February 2013 Silmarien Szilagyi

I'm prefacing this with a reminder that I don't write reviews often or particularly well. I don't even like writing them, as I tend to drive myself insane while deciding how much information to include. But sometimes I come across a book series, movie, or TV show that truly ensnares me, and I figuratively jump up and down with excitement and the desire to share it. Octavia Butler's Xenogenesis is one such book series.

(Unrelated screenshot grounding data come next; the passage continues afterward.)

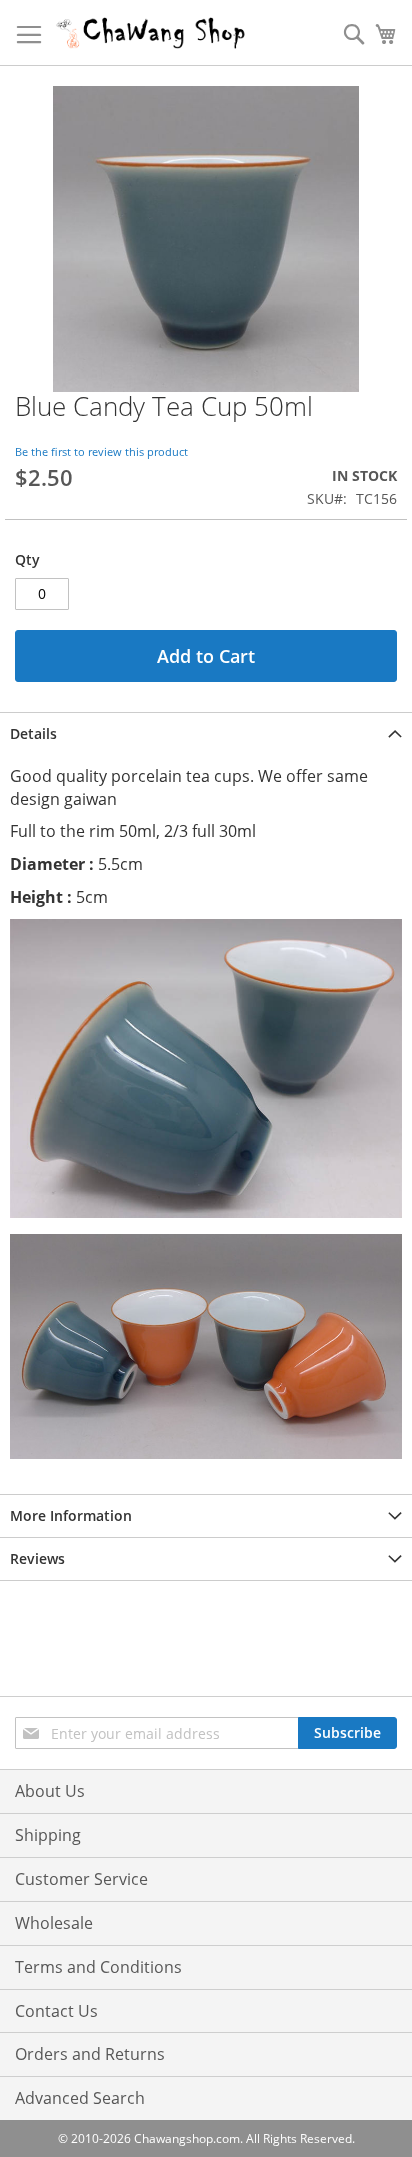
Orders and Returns (90, 2054)
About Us (50, 1791)
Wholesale (54, 1923)
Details (33, 733)
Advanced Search (80, 2098)
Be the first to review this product (101, 451)
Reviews (37, 1558)
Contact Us (56, 2011)
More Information (71, 1515)
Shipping (48, 1835)
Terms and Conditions (98, 1967)
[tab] (206, 733)
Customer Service (81, 1879)
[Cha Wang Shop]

Earth and humanity are on the brink of destruction, brought on by intense nuclear warring among humans. To forestall this doom, an advanced alien species called the Oankali steps in and rescues the humans. But there's a disturbing caveat, one that will change humans as we know them forever. In the first novel, Dawn, we meet a very important woman named Lilith Iyapo. She's one of the humans rescued by the Oankali, but their so-called charity was driven by ulterior motives, and when Lilith learns of them, she's horrified. However, if both species are to survive, she must overcome her fears and revulsion and cooperate with the Oankali. This brings us to the second novel, Adulthood Rites, which is written in the first-person point-of-view of Akin, one of Lilith's offspring. But he's no ordinary child. As he matures from baby to adult, the readers join him in his (mis)adventures, hurdling with him every obstacle he faces. Finally, Imago jumps ahead a couple generations--still in Lilith's line, but this time from the point-of-view of Jodahs, a new characters who's the first of its kind. No, that's not a typo; I meant to say "its," instead of "his" or "her." A strange distinction, perhaps, but an incredibly important one.

I've read some fascinating science-fiction novels--including some strange ones (Gaea, Well World)--and Butler's trilogy earns a spot as one of the most exceptional I've read. She takes a common theme--Earth's destruction, post-apocalyptic humanity--and infuses it with the Oankali and their unique evolutionary past, present, and future. It's very easy to identify with Butler's characters. You fight the Oankali as hard as they do; you experience their anger and sorrow at the Oankali's actions; and you slowly begin to accept the Oankali, and even like them in the end. At least that was my journey. I really hated the Oankali initially, but when I got to know some of them--especially the ooloi--I couldn't help but like them. However, I still feel a bit guilty, like I'm somehow betraying the human species. Oh well.

What I love most about the Xenogenesis series is Butler's flawless story-telling. She weaves an irresistible tale that, despite its many disturbing elements, leaves you wanting more. Each novel is paced perfectly. The first novel introduces the Oankali but is careful not to scare off the reader. When readers reach the second novel, they're comfortable enough with the Oankali for Butler to throw a few genetic curveballs at them. And finally, by the third novel, the concepts that initially unnerved readers are accepted, enabling them to embrace a new, even more alien species than the Oankali. Well played, Ms. Butler.

So if you're looking for a captivating read that will take you on an emotional, moral, and intellectual rollercoaster, give Xenogenesis a try. I can't recommend it enough.